Groundbreaking study identifies lupus cause and potential cure
A team of scientists from Northwestern Medicine and Brigham and Women's Hospital have pinpointed a molecular defect that contributes to the pathologic immune response in systemic lupus erythematosus, commonly known as lupus. The study, published in Nature, suggests that reversing this defect could potentially reverse the disease itself. Lupus affects over 1.5 million people in the US causing life-threatening damage to multiple organs including kidneys, brain, and heart. Until now, the causes of lupus remained elusive.
Current lupus treatments inadequate, says study
Current treatments for lupus often fail to control the disease and can have unintended side effects such as reducing the immune system's ability to fight infections. According to Jaehyuk Choi, an associate professor of Dermatology at Northwestern Medicine and co-corresponding author of the study, all current lupus therapies have been broad immunosuppressants up until now.
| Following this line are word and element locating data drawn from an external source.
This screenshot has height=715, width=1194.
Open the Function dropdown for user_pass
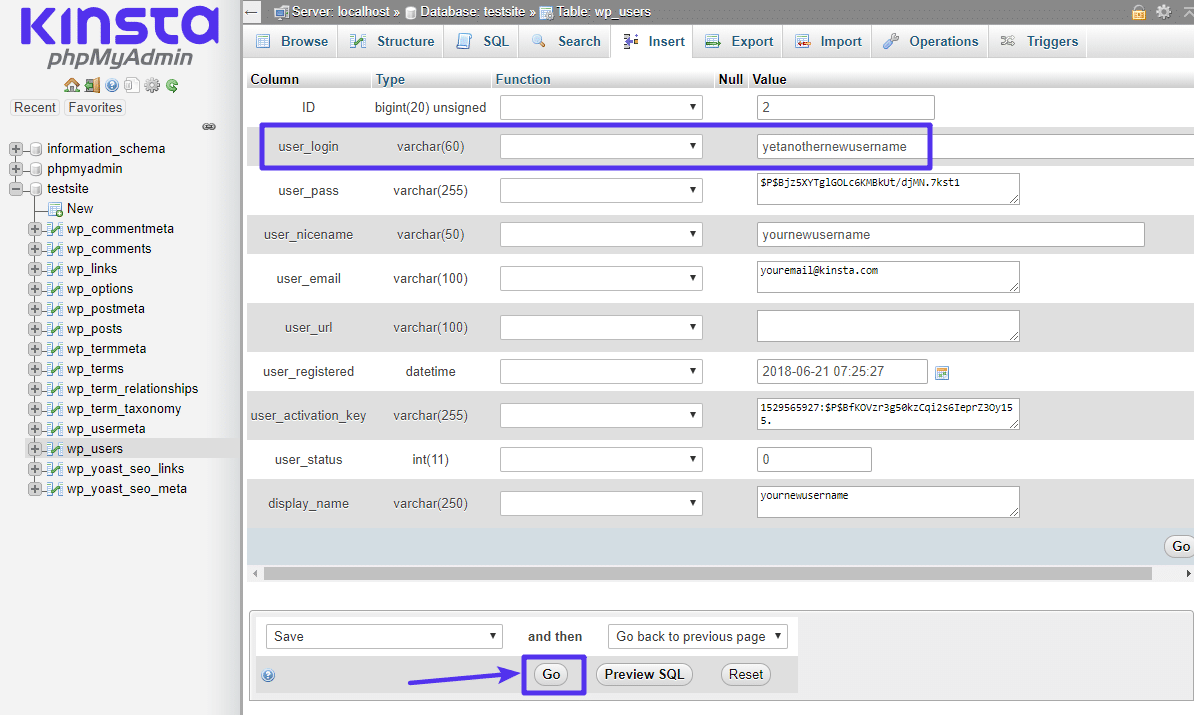click(601, 188)
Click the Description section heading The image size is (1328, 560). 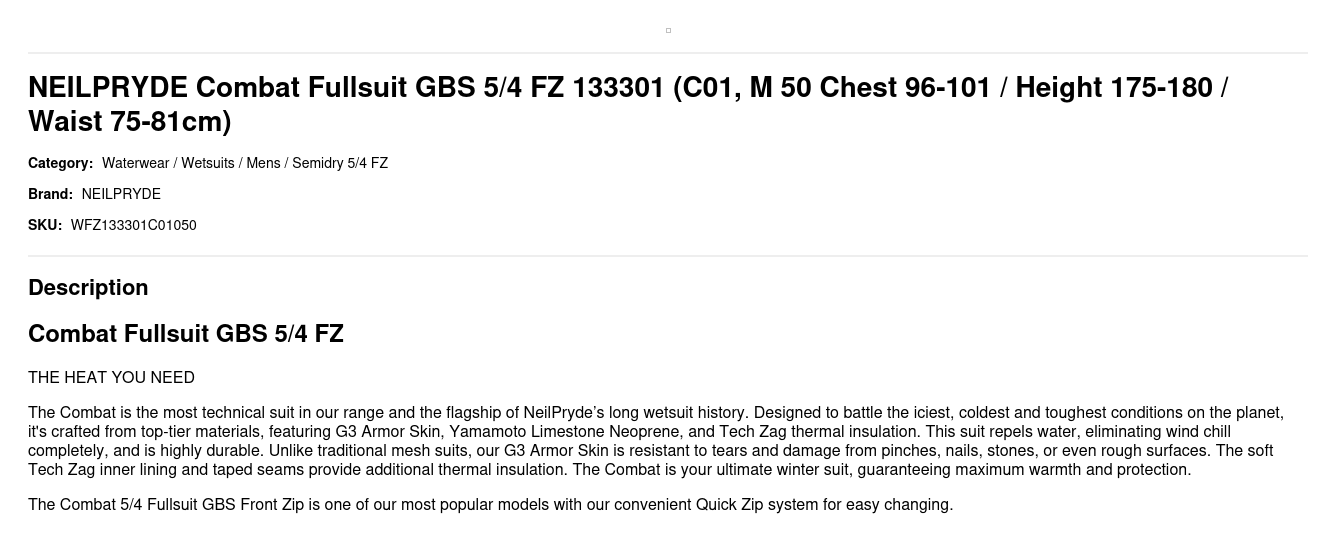[88, 287]
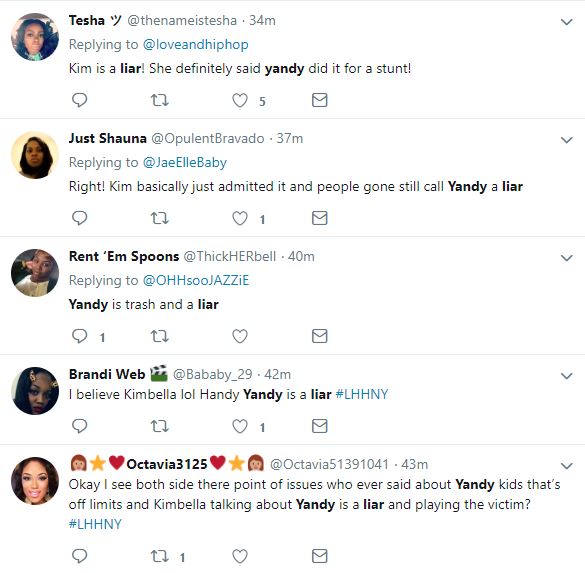Open Rent 'Em Spoons profile picture
The width and height of the screenshot is (585, 573).
[x=35, y=273]
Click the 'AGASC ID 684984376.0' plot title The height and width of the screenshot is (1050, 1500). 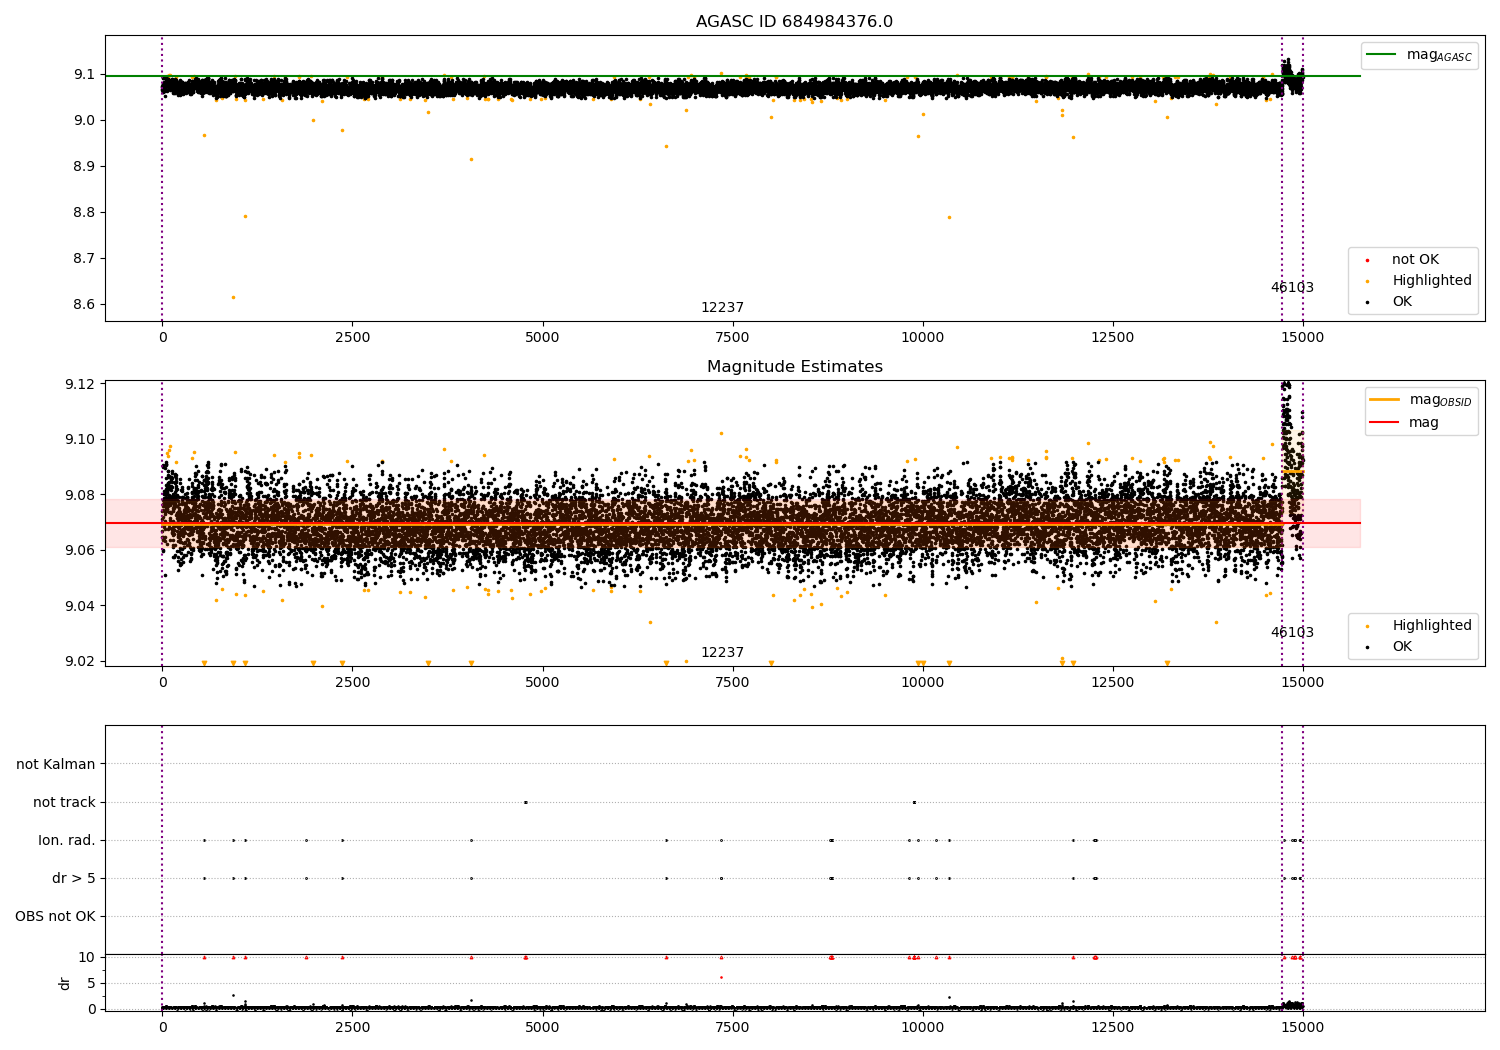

He added that identifying a cause for the disease has led to a potential cure without the side effects of current therapies.
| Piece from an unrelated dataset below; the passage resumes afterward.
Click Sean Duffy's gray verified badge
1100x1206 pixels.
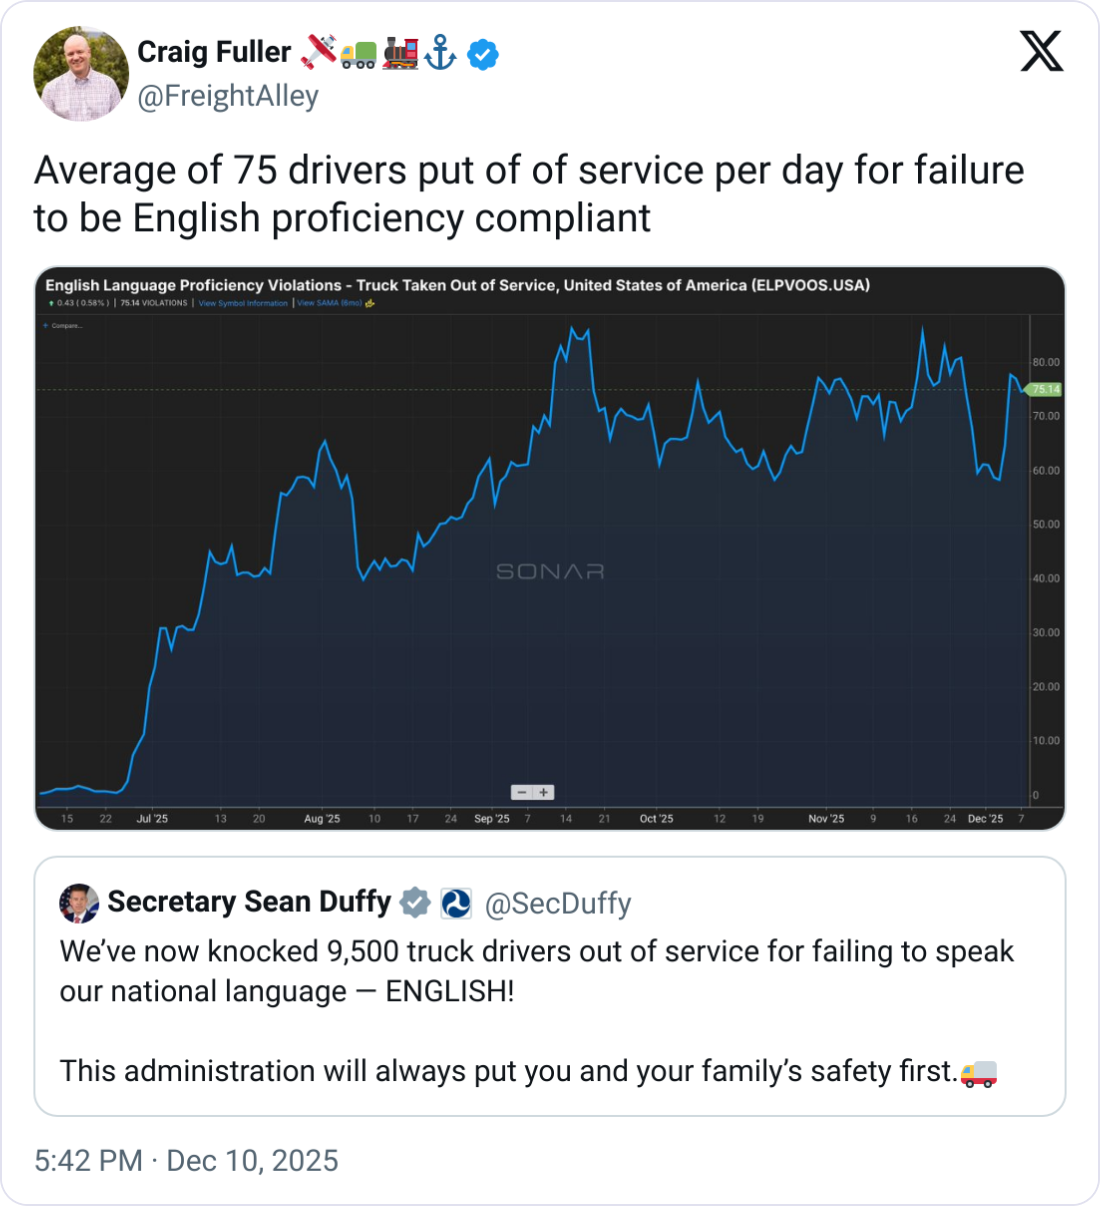point(415,903)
Researchers identify imbalance in lupus patients' immune responses
The researchers discovered an imbalance in the immune responses of lupus patients and identified specific mediators that could correct this imbalance to dampen the pathologic autoimmune response. The study reported a new pathway that drives disease in lupus involving changes in multiple molecules in patients' blood. These changes lead to insufficient activation of a pathway controlled by the aryl hydrocarbon receptor (AHR), which regulates cells' response to environmental pollutants, bacteria or metabolites.
Potential cure for lupus found in reprogramming immune cells
Insufficient activation of AHR results in an excess of disease-promoting immune cells known as T peripheral helper cells that promote the production of disease-causing autoantibodies. The scientists demonstrated that returning aryl hydrocarbon receptor-activating molecules to blood samples from lupus patients could reprogram these disease-causing cells into Th22 cells. These Th22 cells may promote wound healing from the damage caused by this autoimmune disease.
Targeting the AHR pathway and interferon levels
Choi explained that their findings suggest activating the AHR pathway with small molecule activators or limiting excessive interferon in the blood can reduce the number of disease-causing cells. If these effects prove to be durable, they could potentially lead to a cure. Choi and his colleagues aim to develop new treatments for lupus patients. They are currently focused on finding safe and effective methods to deliver these molecules to people.